Q. You told us that in Strassow there was a typhus epidemy. How many days prior to your departure did this typhus breakout?
A. As it was the fourth day after I arrived, and as I told the Tribunal already that I had remained in Strassow ten days, that would have been six days before I left, five or six days.
Q. Did you have typhus cases in your barracks?
A. No, not in my own barracks, and besides that everybody in my barracks and all the clothes and underwear we had there had been passed through steam, through sort of a steam bath for disinfection.
Q. Were you vaccinated?
A. No, there was nobody there to undertake the vaccination.
Q. I see. I shall come back to the beginning of your transport. Until Paris you were guarded by whom, by French policemen?
A. Until we reached Vieconne we were only guarded by three or four people from the Gestapo, I suppose they were French Gestapo agents because they knew French, and some German policemen, and after Vieconne we were only guarded by German policemen.
Q. Where is that Vieconne, where is that at?
A. That was a demarcation line between occupied and unoccupied France.
Q. At that time was that place you mentioned in the occupied or in the unoccupied zone of France?

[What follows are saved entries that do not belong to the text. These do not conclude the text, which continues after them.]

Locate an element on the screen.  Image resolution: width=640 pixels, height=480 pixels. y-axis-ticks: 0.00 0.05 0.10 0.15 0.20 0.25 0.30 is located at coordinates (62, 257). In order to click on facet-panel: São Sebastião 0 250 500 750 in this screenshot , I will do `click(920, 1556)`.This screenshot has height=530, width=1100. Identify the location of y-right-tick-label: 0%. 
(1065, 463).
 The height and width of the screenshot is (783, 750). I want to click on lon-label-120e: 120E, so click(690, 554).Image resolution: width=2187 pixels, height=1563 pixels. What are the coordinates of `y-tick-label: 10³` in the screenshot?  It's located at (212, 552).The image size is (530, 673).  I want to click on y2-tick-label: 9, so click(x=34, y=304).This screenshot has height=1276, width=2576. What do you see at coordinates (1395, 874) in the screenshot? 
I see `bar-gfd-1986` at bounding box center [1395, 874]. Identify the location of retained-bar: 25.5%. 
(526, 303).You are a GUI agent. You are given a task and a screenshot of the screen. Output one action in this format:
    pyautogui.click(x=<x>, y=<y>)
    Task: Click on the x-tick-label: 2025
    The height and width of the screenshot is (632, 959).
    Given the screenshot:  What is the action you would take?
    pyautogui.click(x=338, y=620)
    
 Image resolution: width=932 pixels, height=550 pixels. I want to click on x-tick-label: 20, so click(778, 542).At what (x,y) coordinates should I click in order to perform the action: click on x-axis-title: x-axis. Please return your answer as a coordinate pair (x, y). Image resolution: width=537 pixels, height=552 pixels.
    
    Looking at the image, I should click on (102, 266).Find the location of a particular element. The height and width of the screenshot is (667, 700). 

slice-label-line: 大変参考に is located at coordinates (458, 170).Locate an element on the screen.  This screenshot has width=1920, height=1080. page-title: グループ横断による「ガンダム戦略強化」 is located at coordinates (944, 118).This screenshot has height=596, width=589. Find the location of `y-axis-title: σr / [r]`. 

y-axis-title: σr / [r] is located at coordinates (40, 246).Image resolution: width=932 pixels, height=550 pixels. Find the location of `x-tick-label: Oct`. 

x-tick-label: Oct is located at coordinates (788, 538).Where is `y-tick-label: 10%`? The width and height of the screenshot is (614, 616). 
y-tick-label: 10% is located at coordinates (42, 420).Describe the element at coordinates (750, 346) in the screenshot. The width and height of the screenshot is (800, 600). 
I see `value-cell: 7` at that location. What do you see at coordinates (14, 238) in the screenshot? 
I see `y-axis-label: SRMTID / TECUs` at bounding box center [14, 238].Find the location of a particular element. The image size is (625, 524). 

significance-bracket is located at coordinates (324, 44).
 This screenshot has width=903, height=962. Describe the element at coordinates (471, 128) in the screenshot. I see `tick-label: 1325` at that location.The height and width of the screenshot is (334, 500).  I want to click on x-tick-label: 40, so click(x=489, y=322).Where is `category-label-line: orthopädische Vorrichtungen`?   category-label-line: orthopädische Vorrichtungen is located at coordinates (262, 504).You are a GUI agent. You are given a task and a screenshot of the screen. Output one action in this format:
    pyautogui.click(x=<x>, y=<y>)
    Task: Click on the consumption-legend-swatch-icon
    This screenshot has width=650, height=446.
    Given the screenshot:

A. I must say that at that time there were several kinds of occupation. The demarcation line between the so-called unoccupied and occupied France still existed, and during the first year it had not been occupied at all, but, of course, during later on the Germans occupied all the coasts and also the borders of the Pyrenees, and we actually had Germans in this zone, but we might say that it was a second occupied zone which was less occupied than the proper occupied zone.